GENEVA (25 October 2021) – The UN Special Rapporteur on toxics and human rights, Marcos Orellana, is undertaking an official visit to Mauritius from 22 to 29 October 2021 to assess the country's human rights record in relation to hazardous substances and wastes.
A key focus will be the causes and aftermath of the oil spill from the Japanese bulk carrier vessel MV Wakashio off the coast of Mauritius from 25 July 2020. The spill has heavily affected local communities, already in a situation of distress due to the COVID-19 pandemic.
"I remain deeply concerned about the threat of devastating ocean pollution caused by the Wakashio incident," Orellana said. "The oil spill has serious health, environmental and economic consequences."
The Special Rapporteur will also review waste management and port facilities. "I am looking forward to getting deeper insights into solid waste management facilities and related challenges in Mauritius, including plastics management," he said. "Another issue deserving particular attention will be assessing port reception facilities for handling ship-generated waste."
The UN expert will meet representatives of the Government, local authorities and civil society, and will visit sites affected by the oil spill and meet affected communities.
"I look forward to receiving first-hand information about the day-to-day challenges faced by local communities as a result of exposure to hazardous substances and waste, and the direct implications on their rights to life, health, information, and to an effective remedy," said Orellana.
"I am also eager to learn about solutions envisaged, or already implemented, to ongoing these challenges, and to provide advice and cooperation as needed, within the terms of my mandate."
The Special Rapporteur will hold a news conference on 29 October 2021 at 3 pm local time in Port Louis where he will share his preliminary observations from the visit. He will present a comprehensive report with his findings and recommendations to the UN Human Rights Council in September 2022.
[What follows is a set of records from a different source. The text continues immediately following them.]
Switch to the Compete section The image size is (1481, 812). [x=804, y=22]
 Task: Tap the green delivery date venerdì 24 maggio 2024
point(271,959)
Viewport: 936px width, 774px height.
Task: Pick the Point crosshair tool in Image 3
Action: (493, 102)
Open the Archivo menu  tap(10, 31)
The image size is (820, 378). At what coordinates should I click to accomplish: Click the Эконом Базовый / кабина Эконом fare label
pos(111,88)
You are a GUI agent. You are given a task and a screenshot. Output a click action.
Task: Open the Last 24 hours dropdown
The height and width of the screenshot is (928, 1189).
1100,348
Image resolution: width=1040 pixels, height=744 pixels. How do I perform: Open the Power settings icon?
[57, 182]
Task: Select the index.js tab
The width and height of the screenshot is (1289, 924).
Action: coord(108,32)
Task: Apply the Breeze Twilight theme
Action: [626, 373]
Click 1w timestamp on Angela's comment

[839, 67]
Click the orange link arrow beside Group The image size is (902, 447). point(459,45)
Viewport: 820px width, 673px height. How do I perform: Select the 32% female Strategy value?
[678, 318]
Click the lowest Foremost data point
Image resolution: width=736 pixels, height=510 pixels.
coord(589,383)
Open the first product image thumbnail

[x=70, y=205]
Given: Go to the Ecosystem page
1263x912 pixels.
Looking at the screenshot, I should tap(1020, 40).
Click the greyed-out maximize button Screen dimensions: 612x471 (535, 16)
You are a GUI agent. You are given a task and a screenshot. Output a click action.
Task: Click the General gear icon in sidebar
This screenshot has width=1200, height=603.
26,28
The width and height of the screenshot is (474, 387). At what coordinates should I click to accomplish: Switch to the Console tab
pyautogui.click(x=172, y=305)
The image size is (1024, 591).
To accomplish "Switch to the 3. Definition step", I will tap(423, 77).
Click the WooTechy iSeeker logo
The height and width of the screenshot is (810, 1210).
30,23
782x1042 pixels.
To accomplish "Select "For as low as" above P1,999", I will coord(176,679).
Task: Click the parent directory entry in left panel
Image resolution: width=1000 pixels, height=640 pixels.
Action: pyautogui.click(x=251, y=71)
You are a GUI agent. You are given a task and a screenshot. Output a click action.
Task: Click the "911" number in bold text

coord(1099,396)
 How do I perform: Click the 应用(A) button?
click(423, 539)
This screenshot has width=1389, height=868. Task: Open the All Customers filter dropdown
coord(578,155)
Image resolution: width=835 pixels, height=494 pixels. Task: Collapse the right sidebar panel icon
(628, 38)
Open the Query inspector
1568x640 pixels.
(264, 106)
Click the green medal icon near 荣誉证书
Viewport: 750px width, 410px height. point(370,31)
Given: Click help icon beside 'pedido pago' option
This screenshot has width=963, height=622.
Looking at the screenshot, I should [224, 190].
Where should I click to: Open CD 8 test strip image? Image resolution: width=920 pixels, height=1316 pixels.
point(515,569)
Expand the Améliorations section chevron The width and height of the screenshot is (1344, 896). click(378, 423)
The report of the Special rapporteur on the Right to Science in the context of toxic substances can be consulted here https://undocs.org/A/HRC/48/61
The Special Rapporteurs are part of what are known as the Special Procedures of the Human Rights Council. The Special Procedures, the largest body of independent experts in the UN human rights system, is the general name for the Council's independent investigative and monitoring mechanisms that deal with specific country situations or thematic issues in all parts of the world. Special Procedures experts work on a voluntary basis; they are not UN staff and do not receive a salary for their work. They are independent of any government or organisation and serve in their individual capacity.